- [What is asked]:
Reproduce the following records verbatim, line for line.

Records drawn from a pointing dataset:
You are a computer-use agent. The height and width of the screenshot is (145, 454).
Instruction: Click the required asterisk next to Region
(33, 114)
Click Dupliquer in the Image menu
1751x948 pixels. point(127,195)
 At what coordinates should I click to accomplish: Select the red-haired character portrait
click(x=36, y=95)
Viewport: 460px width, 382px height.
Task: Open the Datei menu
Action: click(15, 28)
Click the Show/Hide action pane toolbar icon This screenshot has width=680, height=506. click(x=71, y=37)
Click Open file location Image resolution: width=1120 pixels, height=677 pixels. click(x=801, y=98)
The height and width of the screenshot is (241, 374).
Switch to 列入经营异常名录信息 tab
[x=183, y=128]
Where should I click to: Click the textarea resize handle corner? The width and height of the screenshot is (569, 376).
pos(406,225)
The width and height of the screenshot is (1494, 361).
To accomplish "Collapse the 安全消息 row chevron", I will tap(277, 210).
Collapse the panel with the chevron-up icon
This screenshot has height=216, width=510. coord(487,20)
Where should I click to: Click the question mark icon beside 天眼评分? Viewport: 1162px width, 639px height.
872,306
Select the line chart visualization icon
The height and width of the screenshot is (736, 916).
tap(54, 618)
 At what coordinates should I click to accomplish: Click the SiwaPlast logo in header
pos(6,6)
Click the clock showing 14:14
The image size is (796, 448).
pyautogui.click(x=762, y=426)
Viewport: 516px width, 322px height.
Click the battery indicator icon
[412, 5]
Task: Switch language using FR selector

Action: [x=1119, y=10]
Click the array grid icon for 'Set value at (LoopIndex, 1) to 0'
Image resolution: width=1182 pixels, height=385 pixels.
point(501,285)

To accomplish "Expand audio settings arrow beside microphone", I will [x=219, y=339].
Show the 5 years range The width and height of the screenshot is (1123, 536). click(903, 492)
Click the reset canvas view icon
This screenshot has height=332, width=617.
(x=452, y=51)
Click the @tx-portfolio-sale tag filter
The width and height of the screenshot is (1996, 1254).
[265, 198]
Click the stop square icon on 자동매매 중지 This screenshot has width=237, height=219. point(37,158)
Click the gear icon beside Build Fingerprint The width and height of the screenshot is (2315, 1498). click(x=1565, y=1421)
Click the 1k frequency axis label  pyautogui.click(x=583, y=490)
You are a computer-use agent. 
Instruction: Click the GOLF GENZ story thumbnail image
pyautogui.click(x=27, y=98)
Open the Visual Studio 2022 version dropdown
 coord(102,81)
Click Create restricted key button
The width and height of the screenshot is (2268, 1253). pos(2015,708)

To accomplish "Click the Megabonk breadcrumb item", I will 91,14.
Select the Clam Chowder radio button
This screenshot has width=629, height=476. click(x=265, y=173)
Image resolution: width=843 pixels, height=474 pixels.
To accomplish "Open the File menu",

- [Solution to this exercise]:
You are a computer-use agent. The height and width of the screenshot is (145, 454).
Instruction: Click the required asterisk next to Region
(33, 114)
Click Dupliquer in the Image menu
1751x948 pixels. point(127,195)
 At what coordinates should I click to accomplish: Select the red-haired character portrait
click(x=36, y=95)
Viewport: 460px width, 382px height.
Task: Open the Datei menu
Action: click(15, 28)
Click the Show/Hide action pane toolbar icon This screenshot has width=680, height=506. click(x=71, y=37)
Click Open file location Image resolution: width=1120 pixels, height=677 pixels. click(x=801, y=98)
The height and width of the screenshot is (241, 374).
Switch to 列入经营异常名录信息 tab
[x=183, y=128]
Where should I click to: Click the textarea resize handle corner? The width and height of the screenshot is (569, 376).
pos(406,225)
The width and height of the screenshot is (1494, 361).
To accomplish "Collapse the 安全消息 row chevron", I will tap(277, 210).
Collapse the panel with the chevron-up icon
This screenshot has height=216, width=510. coord(487,20)
Where should I click to: Click the question mark icon beside 天眼评分? Viewport: 1162px width, 639px height.
872,306
Select the line chart visualization icon
The height and width of the screenshot is (736, 916).
tap(54, 618)
 At what coordinates should I click to accomplish: Click the SiwaPlast logo in header
pos(6,6)
Click the clock showing 14:14
The image size is (796, 448).
pyautogui.click(x=762, y=426)
Viewport: 516px width, 322px height.
Click the battery indicator icon
[412, 5]
Task: Switch language using FR selector

Action: [x=1119, y=10]
Click the array grid icon for 'Set value at (LoopIndex, 1) to 0'
Image resolution: width=1182 pixels, height=385 pixels.
point(501,285)

To accomplish "Expand audio settings arrow beside microphone", I will [x=219, y=339].
Show the 5 years range The width and height of the screenshot is (1123, 536). click(903, 492)
Click the reset canvas view icon
This screenshot has height=332, width=617.
(x=452, y=51)
Click the @tx-portfolio-sale tag filter
The width and height of the screenshot is (1996, 1254).
[265, 198]
Click the stop square icon on 자동매매 중지 This screenshot has width=237, height=219. point(37,158)
Click the gear icon beside Build Fingerprint The width and height of the screenshot is (2315, 1498). click(x=1565, y=1421)
Click the 1k frequency axis label  pyautogui.click(x=583, y=490)
You are a computer-use agent. 
Instruction: Click the GOLF GENZ story thumbnail image
pyautogui.click(x=27, y=98)
Open the Visual Studio 2022 version dropdown
 coord(102,81)
Click Create restricted key button
The width and height of the screenshot is (2268, 1253). pos(2015,708)

To accomplish "Click the Megabonk breadcrumb item", I will 91,14.
Select the Clam Chowder radio button
This screenshot has width=629, height=476. click(x=265, y=173)
Image resolution: width=843 pixels, height=474 pixels.
To accomplish "Open the File menu",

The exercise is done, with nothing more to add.